In the deep waters off the coast of Indonesia, a camera quietly sank 200 meters to the ocean floor. It wasn’t part of a major research expedition or a university-backed project. The device belonged to a YouTuber.
What it captured may end up in a scientific journal.
Earlier this year, British content creator Barny Dillarstone deployed his underwater rig off the coast of Bali, aiming to document rarely-seen nocturnal sea life. His video, published in July, includes footage of a ray-like creature that has left marine experts puzzled. According to Dillarstone and the scientists he later consulted, the species caught on camera doesn’t match any known animals in the region—and may not be catalogued at all.
Anomaly in the Indo-Pacific
The creature in question appears briefly in Dillarstone’s baited rig footage, gliding through the frame during the second night of his deep-sea drop in the Bali Sea. He identifies it as a stingaree, a type of small, rounded ray typically found off the eastern coast of Australia. The only two known species ever recorded near Indonesia—the Java stingaree and the Kai stingaree—are either considered extinct or have only been documented through a handful of juvenile specimens.
“It’s not supposed to be there,” Dillarstone says in his video, referring to the animal’s location. “We checked with experts. No one could say what it was with certainty.”
Barny Dillarstone captured this ‘stingaree’ (seen to the right of the bait) at the bottom of the ocean. Experts have been unable to identify the creature, and it may be new to science. Credit: YouTube/Barny Dillarstone
Marine biologists, after reviewing the footage, were unable to provide a conclusive ID. The animal’s shape, swimming pattern, and size do not align perfectly with any species currently documented in that region. “We have no idea,” Dillarstone says plainly. “Perhaps it’s new to science.”
That phrase carries weight. The World Register of Marine Species (WoRMS) reports that fewer than 250,000 marine species have been officially described. But estimates of total oceanic biodiversity range as high as two million, with some studies suggesting even more remain undiscovered or unnamed. A 2023 WoRMS report emphasized the scale of this gap, highlighting how even well-studied regions of the ocean contain cryptic species complexes and undocumented fauna.
A Digital Explorer’s Accidental Find
Dillarstone, a self-funded videographer with a fast-growing YouTube channel, has been deploying custom deep-sea camera rigs across the Indo-Pacific, hoping to record new or rare creatures in their natural habitat. His goal, as stated on his channel, is to “document something the scientific community hasn’t seen before.”
In this case, he may have done just that.

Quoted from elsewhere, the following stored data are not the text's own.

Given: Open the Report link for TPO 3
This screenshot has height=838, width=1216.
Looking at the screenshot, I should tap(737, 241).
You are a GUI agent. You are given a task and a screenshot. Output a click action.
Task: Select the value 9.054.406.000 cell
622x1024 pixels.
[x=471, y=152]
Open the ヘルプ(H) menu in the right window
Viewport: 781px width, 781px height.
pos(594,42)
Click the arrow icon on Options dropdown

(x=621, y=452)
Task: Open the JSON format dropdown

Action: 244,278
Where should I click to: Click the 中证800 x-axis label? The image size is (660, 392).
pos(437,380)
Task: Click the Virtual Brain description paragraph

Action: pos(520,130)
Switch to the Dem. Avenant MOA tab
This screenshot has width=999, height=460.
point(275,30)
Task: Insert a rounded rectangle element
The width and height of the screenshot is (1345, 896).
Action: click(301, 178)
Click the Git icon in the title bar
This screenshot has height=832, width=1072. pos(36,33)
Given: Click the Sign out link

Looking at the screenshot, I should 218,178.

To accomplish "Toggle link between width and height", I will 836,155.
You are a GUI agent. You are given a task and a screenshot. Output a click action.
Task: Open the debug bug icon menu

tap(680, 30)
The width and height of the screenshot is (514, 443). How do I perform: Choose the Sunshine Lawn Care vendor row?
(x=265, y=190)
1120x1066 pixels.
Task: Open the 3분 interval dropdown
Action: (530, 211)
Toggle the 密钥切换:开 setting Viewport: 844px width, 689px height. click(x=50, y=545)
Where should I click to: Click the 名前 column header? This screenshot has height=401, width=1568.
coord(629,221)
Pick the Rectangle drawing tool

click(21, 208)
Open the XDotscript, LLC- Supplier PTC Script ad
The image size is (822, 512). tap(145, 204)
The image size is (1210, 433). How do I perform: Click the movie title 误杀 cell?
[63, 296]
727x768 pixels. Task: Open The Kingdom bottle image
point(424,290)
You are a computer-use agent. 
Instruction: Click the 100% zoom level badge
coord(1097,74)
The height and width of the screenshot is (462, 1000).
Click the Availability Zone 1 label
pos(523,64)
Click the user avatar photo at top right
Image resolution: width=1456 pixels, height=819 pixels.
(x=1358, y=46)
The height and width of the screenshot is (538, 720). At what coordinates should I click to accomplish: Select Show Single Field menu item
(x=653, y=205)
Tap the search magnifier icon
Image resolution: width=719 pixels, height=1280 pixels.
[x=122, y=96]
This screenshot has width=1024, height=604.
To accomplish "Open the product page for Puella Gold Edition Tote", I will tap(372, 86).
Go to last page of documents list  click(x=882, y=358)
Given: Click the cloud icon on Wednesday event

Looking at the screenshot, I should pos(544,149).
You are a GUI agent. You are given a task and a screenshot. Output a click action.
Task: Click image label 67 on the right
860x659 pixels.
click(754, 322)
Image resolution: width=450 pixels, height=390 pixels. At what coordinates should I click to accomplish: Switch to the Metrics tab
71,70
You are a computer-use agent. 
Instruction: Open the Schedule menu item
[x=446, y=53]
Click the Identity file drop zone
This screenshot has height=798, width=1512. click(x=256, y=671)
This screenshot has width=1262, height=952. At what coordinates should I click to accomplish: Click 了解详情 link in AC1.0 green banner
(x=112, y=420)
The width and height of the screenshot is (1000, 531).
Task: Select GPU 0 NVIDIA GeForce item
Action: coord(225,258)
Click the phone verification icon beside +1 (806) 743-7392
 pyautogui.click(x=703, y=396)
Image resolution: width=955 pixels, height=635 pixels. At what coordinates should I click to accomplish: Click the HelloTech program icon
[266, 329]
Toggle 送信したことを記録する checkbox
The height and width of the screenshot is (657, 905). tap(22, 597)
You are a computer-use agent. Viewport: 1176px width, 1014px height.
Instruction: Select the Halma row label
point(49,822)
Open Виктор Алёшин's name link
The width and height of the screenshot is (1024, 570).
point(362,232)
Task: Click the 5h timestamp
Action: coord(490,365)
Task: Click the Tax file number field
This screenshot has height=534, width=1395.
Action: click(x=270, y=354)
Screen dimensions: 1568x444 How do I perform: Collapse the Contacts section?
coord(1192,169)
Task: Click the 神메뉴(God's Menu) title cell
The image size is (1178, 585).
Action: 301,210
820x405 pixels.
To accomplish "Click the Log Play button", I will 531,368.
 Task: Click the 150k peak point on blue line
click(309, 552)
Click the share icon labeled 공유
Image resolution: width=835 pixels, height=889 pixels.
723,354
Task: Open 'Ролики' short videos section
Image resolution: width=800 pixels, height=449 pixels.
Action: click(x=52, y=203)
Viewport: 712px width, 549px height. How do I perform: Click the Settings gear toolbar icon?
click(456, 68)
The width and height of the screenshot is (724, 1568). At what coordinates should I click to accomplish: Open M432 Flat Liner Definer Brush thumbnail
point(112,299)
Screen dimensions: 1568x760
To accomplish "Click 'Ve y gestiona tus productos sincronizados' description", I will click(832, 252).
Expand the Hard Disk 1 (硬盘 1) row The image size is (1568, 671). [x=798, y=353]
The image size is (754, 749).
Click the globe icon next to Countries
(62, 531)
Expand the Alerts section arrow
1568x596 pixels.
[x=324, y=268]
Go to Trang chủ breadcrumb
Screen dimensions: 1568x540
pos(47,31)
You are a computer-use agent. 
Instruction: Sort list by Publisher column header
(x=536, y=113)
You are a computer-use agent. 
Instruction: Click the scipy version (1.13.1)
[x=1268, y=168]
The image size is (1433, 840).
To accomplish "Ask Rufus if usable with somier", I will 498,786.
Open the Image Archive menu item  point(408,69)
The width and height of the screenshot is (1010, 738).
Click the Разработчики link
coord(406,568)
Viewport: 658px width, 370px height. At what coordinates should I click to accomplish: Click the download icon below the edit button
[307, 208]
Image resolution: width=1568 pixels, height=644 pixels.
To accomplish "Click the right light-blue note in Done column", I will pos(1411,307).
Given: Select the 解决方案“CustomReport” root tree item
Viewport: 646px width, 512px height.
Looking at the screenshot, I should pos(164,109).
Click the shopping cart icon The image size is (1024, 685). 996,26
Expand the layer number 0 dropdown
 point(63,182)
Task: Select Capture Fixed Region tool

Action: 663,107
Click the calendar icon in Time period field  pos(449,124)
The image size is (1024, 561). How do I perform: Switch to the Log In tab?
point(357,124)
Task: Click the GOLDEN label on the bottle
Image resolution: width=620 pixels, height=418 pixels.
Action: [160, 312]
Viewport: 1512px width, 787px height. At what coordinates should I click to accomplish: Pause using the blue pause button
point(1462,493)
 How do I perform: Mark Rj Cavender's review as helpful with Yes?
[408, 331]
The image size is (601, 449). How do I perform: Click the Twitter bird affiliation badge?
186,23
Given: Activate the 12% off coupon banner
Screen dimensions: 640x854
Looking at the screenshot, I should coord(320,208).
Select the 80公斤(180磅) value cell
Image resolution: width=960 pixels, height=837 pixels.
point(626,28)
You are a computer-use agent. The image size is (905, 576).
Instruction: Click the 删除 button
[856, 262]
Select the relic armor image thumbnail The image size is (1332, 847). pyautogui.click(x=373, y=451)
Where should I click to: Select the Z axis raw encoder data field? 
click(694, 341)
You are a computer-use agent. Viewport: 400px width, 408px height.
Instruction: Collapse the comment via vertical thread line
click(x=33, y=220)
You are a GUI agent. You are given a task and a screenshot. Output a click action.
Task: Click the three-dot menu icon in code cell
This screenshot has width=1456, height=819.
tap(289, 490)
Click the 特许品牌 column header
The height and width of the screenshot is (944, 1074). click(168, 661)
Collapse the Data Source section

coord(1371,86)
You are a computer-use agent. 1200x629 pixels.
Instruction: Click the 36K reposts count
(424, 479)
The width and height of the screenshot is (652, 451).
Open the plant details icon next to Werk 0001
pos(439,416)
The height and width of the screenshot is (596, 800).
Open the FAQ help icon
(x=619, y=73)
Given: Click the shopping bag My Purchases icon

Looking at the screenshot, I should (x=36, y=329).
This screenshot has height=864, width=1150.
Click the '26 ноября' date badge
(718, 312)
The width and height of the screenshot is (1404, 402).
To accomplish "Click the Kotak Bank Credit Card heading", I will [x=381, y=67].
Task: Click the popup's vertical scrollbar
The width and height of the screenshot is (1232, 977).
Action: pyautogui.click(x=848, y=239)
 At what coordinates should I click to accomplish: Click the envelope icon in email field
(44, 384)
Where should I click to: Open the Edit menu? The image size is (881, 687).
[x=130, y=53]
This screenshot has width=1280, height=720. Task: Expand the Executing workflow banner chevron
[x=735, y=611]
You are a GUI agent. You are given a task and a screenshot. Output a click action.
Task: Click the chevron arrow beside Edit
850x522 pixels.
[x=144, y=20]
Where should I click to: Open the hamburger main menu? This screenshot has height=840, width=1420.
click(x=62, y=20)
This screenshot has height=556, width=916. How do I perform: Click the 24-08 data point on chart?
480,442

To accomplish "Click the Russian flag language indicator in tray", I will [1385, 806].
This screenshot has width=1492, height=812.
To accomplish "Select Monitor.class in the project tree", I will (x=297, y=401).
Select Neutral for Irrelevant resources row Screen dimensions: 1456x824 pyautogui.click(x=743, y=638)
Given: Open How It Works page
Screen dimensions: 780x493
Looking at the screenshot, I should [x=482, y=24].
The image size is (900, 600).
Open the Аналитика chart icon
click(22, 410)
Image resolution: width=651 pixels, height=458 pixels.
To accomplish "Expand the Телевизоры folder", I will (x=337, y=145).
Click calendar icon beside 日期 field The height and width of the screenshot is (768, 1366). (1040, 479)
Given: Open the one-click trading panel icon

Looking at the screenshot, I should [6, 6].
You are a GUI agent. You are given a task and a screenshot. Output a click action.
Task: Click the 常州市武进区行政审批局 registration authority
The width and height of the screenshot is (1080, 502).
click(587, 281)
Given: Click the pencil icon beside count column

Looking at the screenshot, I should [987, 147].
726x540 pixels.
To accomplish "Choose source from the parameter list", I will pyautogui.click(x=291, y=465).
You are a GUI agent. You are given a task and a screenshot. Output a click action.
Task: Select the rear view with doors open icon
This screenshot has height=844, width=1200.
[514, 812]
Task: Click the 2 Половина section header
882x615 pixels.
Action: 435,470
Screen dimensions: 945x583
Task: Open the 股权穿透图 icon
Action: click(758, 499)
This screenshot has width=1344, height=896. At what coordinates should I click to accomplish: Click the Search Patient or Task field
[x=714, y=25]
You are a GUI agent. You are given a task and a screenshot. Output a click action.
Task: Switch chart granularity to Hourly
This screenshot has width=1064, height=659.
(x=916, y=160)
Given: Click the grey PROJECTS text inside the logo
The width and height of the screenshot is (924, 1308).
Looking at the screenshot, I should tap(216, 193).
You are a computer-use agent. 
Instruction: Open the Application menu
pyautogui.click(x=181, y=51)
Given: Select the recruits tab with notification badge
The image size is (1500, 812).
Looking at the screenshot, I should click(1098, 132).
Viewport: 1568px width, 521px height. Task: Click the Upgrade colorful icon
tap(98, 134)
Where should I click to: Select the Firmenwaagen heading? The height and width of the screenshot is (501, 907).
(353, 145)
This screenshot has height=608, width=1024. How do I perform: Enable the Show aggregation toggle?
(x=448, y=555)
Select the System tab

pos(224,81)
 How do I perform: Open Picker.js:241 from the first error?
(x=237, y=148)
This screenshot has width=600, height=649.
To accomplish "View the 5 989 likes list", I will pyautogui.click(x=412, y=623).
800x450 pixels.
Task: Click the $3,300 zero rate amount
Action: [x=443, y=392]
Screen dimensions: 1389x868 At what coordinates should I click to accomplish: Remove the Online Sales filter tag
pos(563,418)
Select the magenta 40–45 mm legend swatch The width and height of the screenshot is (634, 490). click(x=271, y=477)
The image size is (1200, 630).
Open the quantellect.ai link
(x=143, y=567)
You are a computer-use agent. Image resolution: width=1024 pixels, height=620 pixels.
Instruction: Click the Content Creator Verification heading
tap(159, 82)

Over the two-night deployment in Indonesia, his camera recorded an impressive range of deep-sea life: conger eels, carrier crabs, nautiluses, and moray eels—many captured in motion for the first time at this depth. But the standout moment remains the unidentified ray gliding across the seabed, seemingly drawn to the bait.
“The data he’s collecting is the kind of footage we’d love to have in academic research,” said Dr. Michael Thurston, a marine biologist at SOI (Schmidt Ocean Institute), who spoke to Daily Galaxy about the video. “It’s raw, location-specific, and taken at a depth that remains under-sampled. Whether or not it’s a new species, it’s definitely a data point worth examining.”
Science Without Institutions?
Dillarstone’s work blurs the line between content creation and observational science. While the footage hasn’t yet been peer-reviewed or formally submitted to a taxonomic registry, it has attracted the attention of marine biologists tracking biodiversity patterns across Southeast Asia.
Independent observations like these aren’t unusual anymore. Platforms such as YouTube, Instagram, and X have become unexpected hubs of ecological documentation, with hobbyists and creators often reaching remote environments faster than traditional institutions.
“This isn’t fringe science—it’s decentralized fieldwork,” said marine ecologist Dr. Lianne Cabral, who reviewed the footage independently. “But without tissue samples, we can’t classify it. All we have is compelling video and expert uncertainty.”
Still, she added, “this could point us toward an overlooked population or even a distinct species that survived in ecological pockets we haven’t explored.”
What the Deep Still Holds
The ocean remains the largest unknown ecosystem on Earth. More than 80% of it has never been mapped, seen, or sampled. At 200 meters deep, where sunlight barely reaches, even common species are seldom filmed in motion. Each new observation in these layers becomes a rare opportunity to expand the global marine record.
If confirmed, the stingaree-like animal spotted by Dillarstone could reshape known species distributions in the Indo-Pacific—and reopen questions around the extinction status of related rays. It might also prompt further exploration in this under-surveyed zone of the Bali Sea, where ocean currents, depth, and geography combine to create unique biological enclaves.